The fourth and final freedom in this series on Norman Rockwell’s well-loved paintings is Freedom from Fear.
Once again, considering the time in which Rockwell’s paintings were first published, as we fought a World War against the terror of Nazi Germany, the importance of this freedom was apparent. The Nazis and their “partner in crime”, the imperial forces of Japan, had initiated a campaign against humanity that even today shocks the conscience. In Europe, the Nazis and their collaborators sought to systematically annihilate an entire race and creed through the Holocaust. Meanwhile in the Pacific, the Japanese engaged in acts of torture and oppression, from the Bataan Death March to their systematic attempted destruction of whole cities.
Though by early 1943 when Rockwell’s paintings were widely published, the tide was turning against these forces of evil, the fear of their threat was very much alive in the minds of most Americans. Franklin Roosevelt’s speech inspiring Rockwell’s Four Freedom paintings, rang loud and clear in identifying the importance of a Freedom from Fear.
Some would today reasonably argue that fear can be a good thing. Parents teach their children to be fearful of strangers who may be up to no good. Fear of inherently dangerous activities, like jumping off a bridge or swimming in treacherous waters, likewise makes sense.
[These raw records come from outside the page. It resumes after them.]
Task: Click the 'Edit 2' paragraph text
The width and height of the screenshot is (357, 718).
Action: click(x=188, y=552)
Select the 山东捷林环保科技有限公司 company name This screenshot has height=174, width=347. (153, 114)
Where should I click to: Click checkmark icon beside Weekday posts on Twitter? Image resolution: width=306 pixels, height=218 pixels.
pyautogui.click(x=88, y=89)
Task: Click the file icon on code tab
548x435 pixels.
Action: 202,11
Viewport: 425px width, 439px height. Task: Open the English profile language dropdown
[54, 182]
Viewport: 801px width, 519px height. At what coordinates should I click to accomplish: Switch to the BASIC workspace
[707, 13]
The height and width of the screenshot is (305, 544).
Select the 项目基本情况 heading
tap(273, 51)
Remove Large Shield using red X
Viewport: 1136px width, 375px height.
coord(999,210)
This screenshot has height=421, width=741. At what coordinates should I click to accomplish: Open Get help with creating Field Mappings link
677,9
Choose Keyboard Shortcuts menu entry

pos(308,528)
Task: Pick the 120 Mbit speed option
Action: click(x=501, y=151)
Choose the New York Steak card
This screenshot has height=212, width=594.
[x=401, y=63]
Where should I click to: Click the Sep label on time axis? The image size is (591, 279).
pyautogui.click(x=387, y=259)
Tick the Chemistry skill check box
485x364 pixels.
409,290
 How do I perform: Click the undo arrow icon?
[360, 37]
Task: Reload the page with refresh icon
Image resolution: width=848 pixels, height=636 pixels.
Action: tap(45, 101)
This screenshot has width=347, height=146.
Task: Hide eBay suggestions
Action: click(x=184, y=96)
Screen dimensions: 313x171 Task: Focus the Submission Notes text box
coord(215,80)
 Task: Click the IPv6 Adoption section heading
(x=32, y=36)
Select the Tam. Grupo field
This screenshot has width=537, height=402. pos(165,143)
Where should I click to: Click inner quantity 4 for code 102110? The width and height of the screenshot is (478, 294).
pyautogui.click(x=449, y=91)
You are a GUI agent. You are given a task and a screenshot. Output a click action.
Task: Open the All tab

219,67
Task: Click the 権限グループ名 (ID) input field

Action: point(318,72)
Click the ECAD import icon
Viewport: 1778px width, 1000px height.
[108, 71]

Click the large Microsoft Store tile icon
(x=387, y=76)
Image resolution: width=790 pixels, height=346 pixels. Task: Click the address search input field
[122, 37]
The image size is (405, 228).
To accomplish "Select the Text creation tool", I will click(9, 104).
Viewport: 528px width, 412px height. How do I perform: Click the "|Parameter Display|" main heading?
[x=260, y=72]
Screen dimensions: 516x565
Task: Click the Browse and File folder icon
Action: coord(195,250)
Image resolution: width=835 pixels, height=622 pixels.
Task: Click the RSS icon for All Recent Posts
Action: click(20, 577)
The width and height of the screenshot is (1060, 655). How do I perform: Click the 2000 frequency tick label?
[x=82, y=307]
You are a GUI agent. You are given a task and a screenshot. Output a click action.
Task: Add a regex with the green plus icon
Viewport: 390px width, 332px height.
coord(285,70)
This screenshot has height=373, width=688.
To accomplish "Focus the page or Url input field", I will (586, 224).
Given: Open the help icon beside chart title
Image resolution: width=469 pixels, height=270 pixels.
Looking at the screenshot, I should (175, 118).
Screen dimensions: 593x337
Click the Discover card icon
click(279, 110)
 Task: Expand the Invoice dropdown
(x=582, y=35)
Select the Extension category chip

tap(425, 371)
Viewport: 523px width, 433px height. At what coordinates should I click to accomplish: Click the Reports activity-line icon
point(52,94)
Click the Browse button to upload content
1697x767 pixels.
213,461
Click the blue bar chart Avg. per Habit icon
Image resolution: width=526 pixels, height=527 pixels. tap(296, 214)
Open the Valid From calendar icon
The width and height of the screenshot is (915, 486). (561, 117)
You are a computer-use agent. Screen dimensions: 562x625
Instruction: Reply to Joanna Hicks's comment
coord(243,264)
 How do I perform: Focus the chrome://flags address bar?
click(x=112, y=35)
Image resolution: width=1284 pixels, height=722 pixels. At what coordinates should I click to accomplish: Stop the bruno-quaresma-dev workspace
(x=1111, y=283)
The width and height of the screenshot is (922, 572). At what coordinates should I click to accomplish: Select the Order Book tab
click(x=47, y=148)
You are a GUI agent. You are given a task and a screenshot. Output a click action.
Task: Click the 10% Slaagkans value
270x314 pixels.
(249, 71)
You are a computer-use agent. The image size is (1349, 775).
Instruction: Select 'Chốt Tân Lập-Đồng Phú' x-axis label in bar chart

But fear can also paralyze us from needed action or result in dangerous overreaction, as when we feel trapped or threatened and thus lash out at whatever is nearest to us.
Fear was no stranger to FDR. In 1921 at age 39, he contracted polio which left him largely paralyzed from the waist down for the rest of his life. “Crippled”, as some people viewed him, and sidelined from a promising political career, Roosevelt could have given in to the fear of disappointment or rejection. Instead, he resolutely fought back against his illness and, in overcoming his fear, helped the nation to overcome its own fears by leading us out of the Great Depression and towards winning World War II. It is no coincidence that in FDR’s first inaugural address, perhaps the best remembered phrase is “We have nothing to fear, but fear itself.”
Today, fear again abounds. Of terrorism from radical so-called Islamic or Christian groups. Of rapid change that threatens values we’ve long known and embraced. Of new ideas that seem strange, or old ideas that somehow seem hostile now.
But Roosevelt and Rockwell remind us that, as in their times, “we have nothing to fear but fear itself.” Fighting fear with strength and understanding attacks the very root of fear and replaces it with confidence and hope. It likewise conquers the despair that accompanies fear with a generous and resurgent optimism that represents the best of what unites us as Americans.
The Four Freedoms – Freedom of Speech, Freedom of Worship, Freedom from Want, and Freedom from Fear: these represent the greatest aspiration of our American experience. And they provide a living challenge for our own time to live up to the legacy our forebears left us, in leaving a better land and world behind for those who follow.